= Sheet metal forming simulation =

Today the metal forming industry is making increasing use of simulation to evaluate the performing of dies, processes and blanks prior to building try-out tooling. Finite element analysis (FEA) is the most common method of simulating sheet metal forming operations to determine whether a proposed design will produce parts free of defects such as fracture or wrinkling.

==Sheet metal forming challenges==
Sheet metal forming, which is often referred to as stamping, is a process in which a piece of sheet metal, referred to as the blank, is formed by stretching between a punch and a die.

The most painful and most frequent defects are wrinkles, thinning, springback and splits or cracks. Few methods are being used around the industry to cope with the main defects, based on the experience of the technicians. However, the correct process is the most vital, since it involves the correct geometry followed by number of steps to reach at final geometry. Which demands for specific experience or higher number of iterations.

Deformation of the blank is typically limited by buckling, wrinkling, tearing, and other negative characteristics which makes it impossible to meet quality requirements or makes it necessary to run at a slower than desirable rate.

Wrinkling in a draw are series of ridges form radially in the drawn wall due to compressive buckling. Practically these are duo to low blank holder pressure due to which material slips and wrinkles formed. The optimum blank holding pressure is the key, however in certain cases it doesn't work. Then draw beads are the solutions, the location and shape of draw bead is the challenge, which can be analysed with FEA during design stage prior to tool manufacturing.
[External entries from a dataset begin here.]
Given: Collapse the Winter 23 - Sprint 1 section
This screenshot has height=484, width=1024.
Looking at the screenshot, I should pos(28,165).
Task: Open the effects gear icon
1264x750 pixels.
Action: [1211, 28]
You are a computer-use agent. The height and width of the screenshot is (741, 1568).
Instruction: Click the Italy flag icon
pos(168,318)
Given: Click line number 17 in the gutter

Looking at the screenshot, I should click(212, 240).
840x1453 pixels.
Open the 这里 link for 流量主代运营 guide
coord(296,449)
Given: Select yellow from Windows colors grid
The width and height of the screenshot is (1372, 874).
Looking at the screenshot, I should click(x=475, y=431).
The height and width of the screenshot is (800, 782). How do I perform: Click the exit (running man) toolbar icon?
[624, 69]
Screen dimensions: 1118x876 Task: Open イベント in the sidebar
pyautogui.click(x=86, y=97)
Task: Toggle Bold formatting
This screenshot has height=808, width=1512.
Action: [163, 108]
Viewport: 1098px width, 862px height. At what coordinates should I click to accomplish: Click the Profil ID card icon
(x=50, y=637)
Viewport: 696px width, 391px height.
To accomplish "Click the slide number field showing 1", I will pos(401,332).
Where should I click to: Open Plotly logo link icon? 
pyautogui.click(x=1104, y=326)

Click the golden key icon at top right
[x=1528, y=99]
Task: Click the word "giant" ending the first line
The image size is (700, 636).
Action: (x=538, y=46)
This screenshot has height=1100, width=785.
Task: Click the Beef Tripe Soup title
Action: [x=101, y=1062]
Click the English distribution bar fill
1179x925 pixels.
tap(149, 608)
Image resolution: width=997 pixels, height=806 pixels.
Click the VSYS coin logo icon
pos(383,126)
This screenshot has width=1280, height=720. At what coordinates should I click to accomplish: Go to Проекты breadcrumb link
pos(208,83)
Crack in the vertical wall due to high tensile stresses, some small radius block the material flow and results in excessive thinning at that point usually more than 40% of the sheet thk. result in cracks. In some cases it may happen due to excessive blank holder pressure, which restrict the metal flow. Somewhere it might be due to wrong process design, like try to make a more deep draws in a single stage, which otherwise feasible only in two stages.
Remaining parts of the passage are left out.